Part VA - Utility Meters
Division 1 - Preliminary
18 G Overview of Part
18. This section describes the application of new Part VA and the matters dealt with by the five Divisions.
19. Proposed subsection 18H(1) defines a number of terms for use within this part. In particular, while the Act already contains a definition of “measuring instrument with an approved pattern” in subsection 3(1), it is necessary to define “approved pattern” in relation to a utility meter in order not to invalidate meters that were installed with an approved pattern where subsequently the pattern has expired or been cancelled.
20. Recognising that all measurements are inaccurate to some extent, proposed subsection 18H(2) defines measurements made by utility meters for trade as inaccurate only if the measurement is inaccurate by more than the maximum permissible errors contained in the regulations.
21. Proposed subsection 18H(3) defines the term “marking a utility meter with a verification mark” to encompass both marking the meter directly and attaching a marked label to the meter.
18J Application of Criminal Code
22. This section references Chapter 2 of the Criminal Code and makes it applicable to all offences in this Part.
Division 2 - Requirements for use of utility meters for trade
18K Overview of Division
23. This section provides an overview of the division. Throughout this Part, the person who uses a utility meter for trade is the person who controls the utility meter and uses it to determine the price paid for the commodity.

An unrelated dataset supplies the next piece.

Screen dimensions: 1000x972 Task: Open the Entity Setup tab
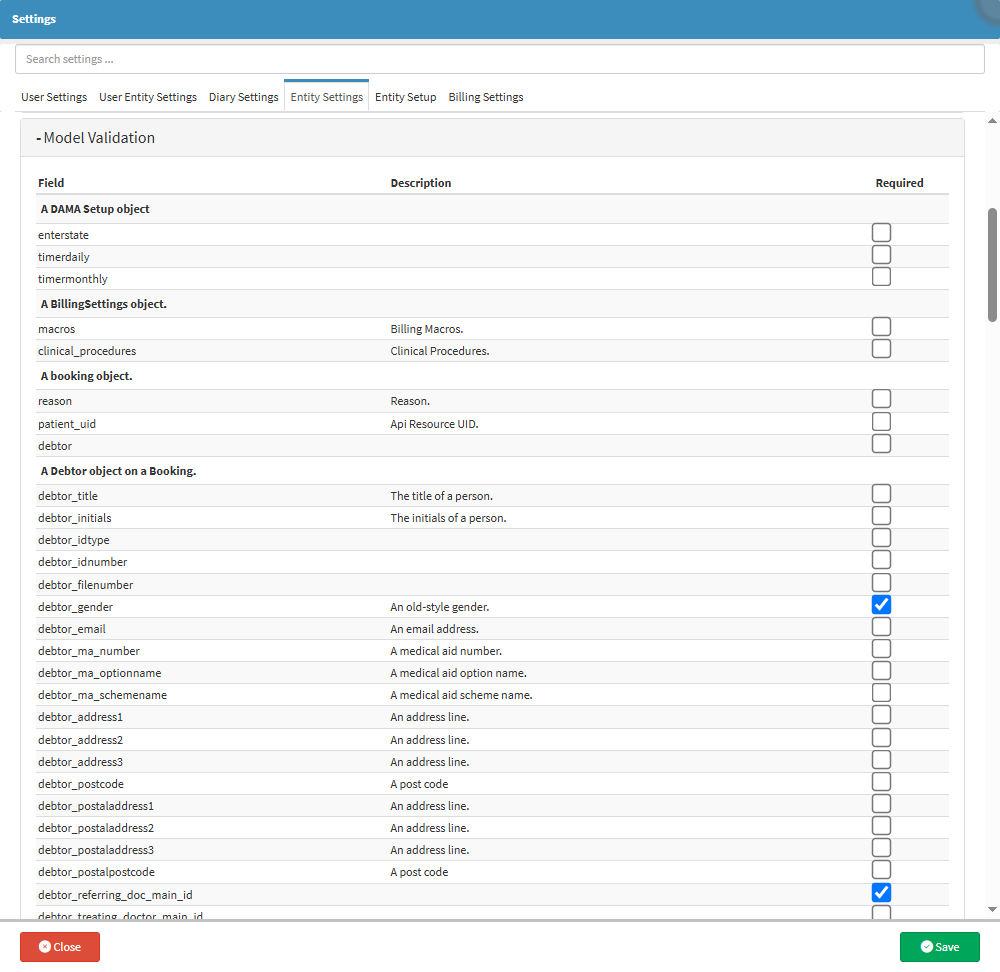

18L Utility meters used for trade to be verified
24. Proposed section 18L provides that a person is guilty of an offence if the person uses a utility meter for trade an the utility meter is not verified.
A penalty of 50 penalty units is imposed .
18M Installing unverified utility meters
25. Proposed section 18 M provides that a person is guilty of an offence if the person installs in or on any premises a utility meter for use for trade and the meter is not verified.
A penalty of 200 penalty units is imposed.
18N Supplying unverified utility meters
26. Proposed section 18N provides that a person is guilty of an offence if the person sells or otherwise supplies a utility meter for use for trade and the meter is not verified.
A penalty of 200 penalty units is imposed.
18P Inaccurate use of utility meters
27. Proposed subsection 18P(1) provides that a person is guilty of an offence if the person uses a utility meter for trade and does so in such a way that the meter gives an inaccurate measurement or other information inaccurately. A penalty of 200 penalty units is imposed.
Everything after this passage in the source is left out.